§ DATASET ENTRIES:
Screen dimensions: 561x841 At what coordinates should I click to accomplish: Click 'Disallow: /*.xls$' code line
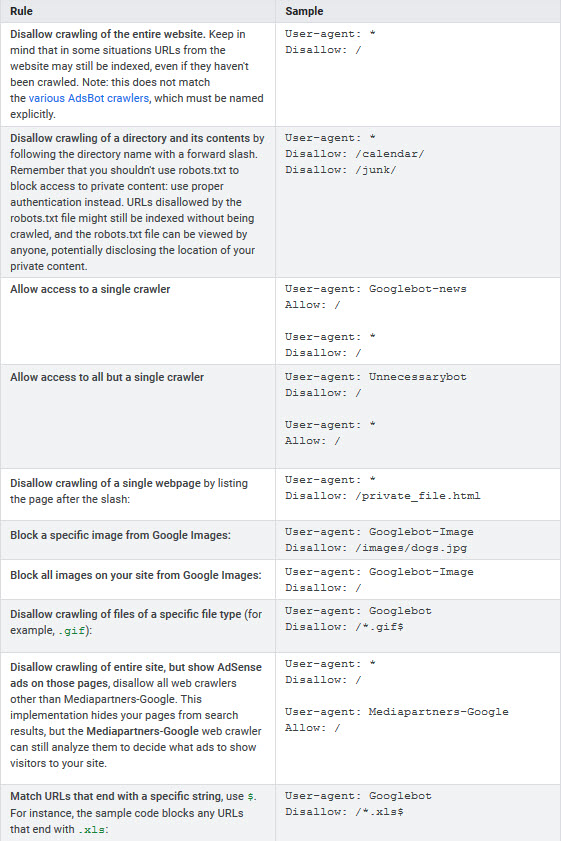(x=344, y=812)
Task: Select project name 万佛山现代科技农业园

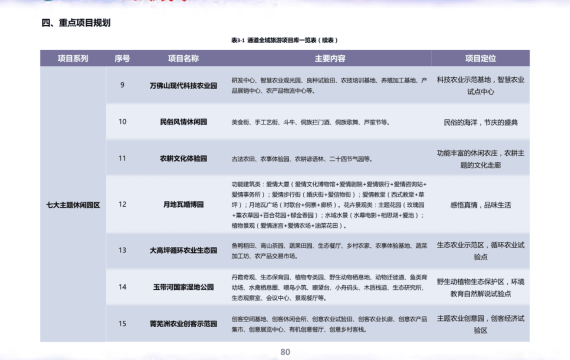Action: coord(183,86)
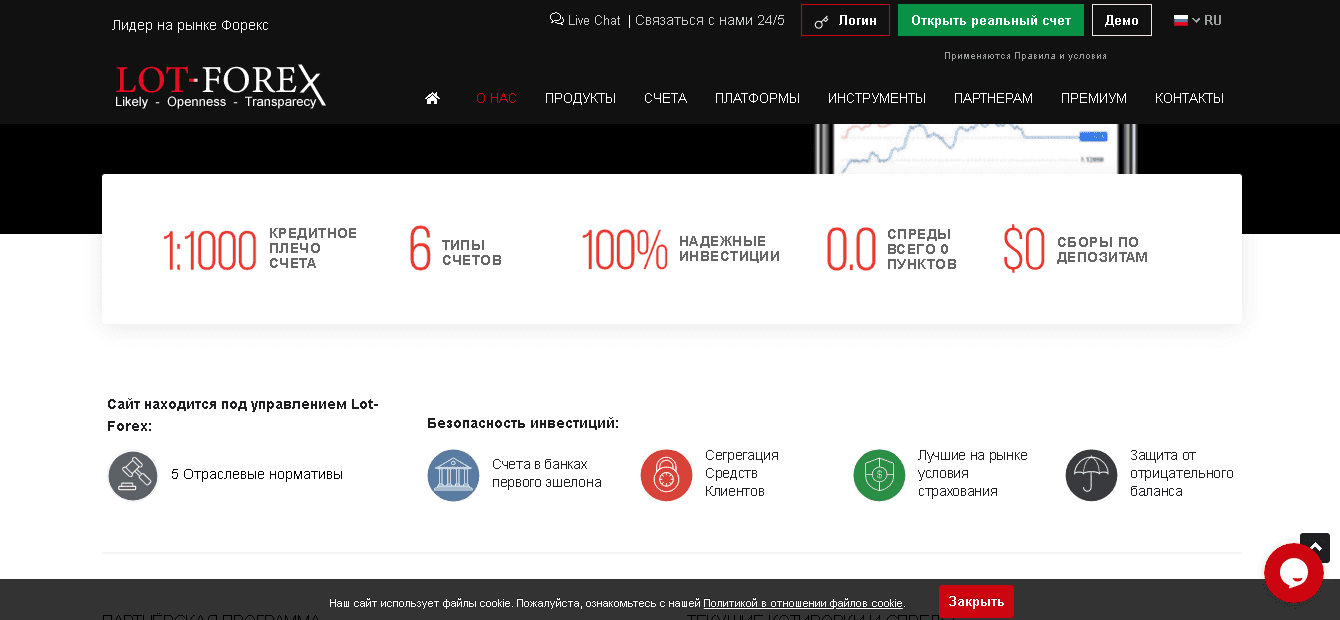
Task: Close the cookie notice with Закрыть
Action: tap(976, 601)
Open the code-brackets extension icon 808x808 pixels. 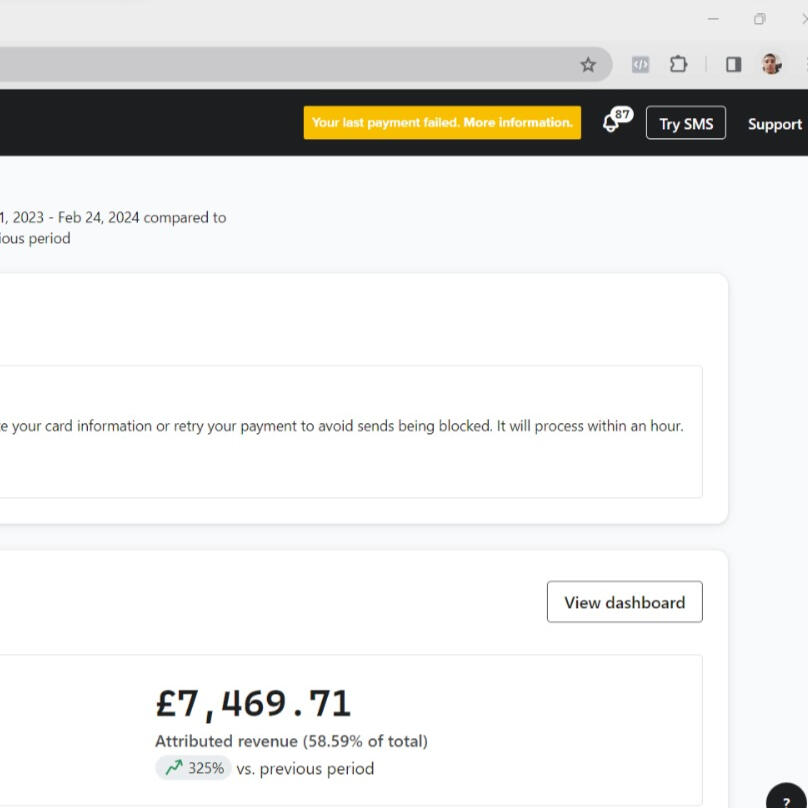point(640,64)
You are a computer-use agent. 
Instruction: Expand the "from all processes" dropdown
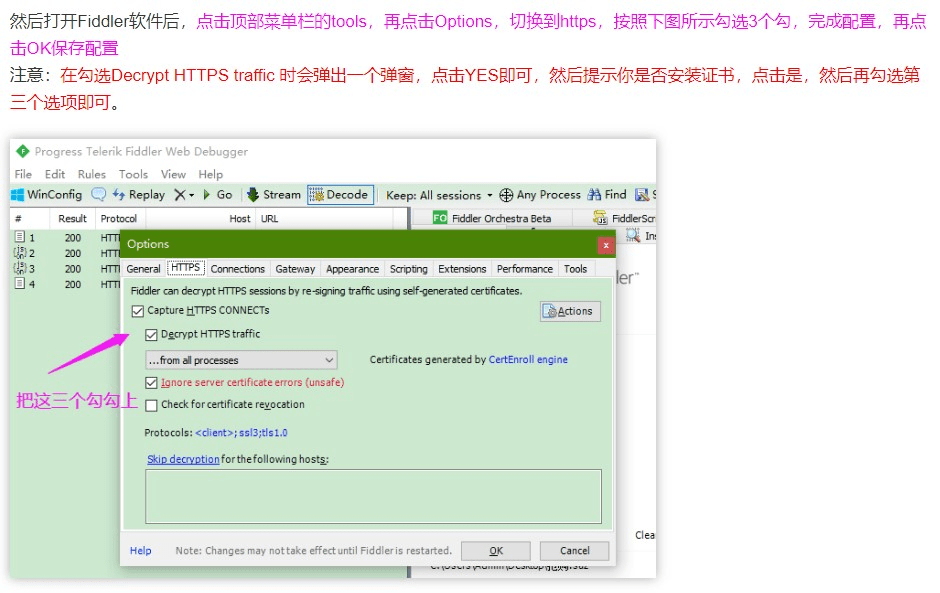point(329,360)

§ DESCRIPTION OF THE TASK: Copy exactly the lines from the line holding "Instruction: Expand the" to the final line of the listing, and leave the pictures out.

§ EXERCISE RESPONSE:
Instruction: Expand the "from all processes" dropdown
point(329,360)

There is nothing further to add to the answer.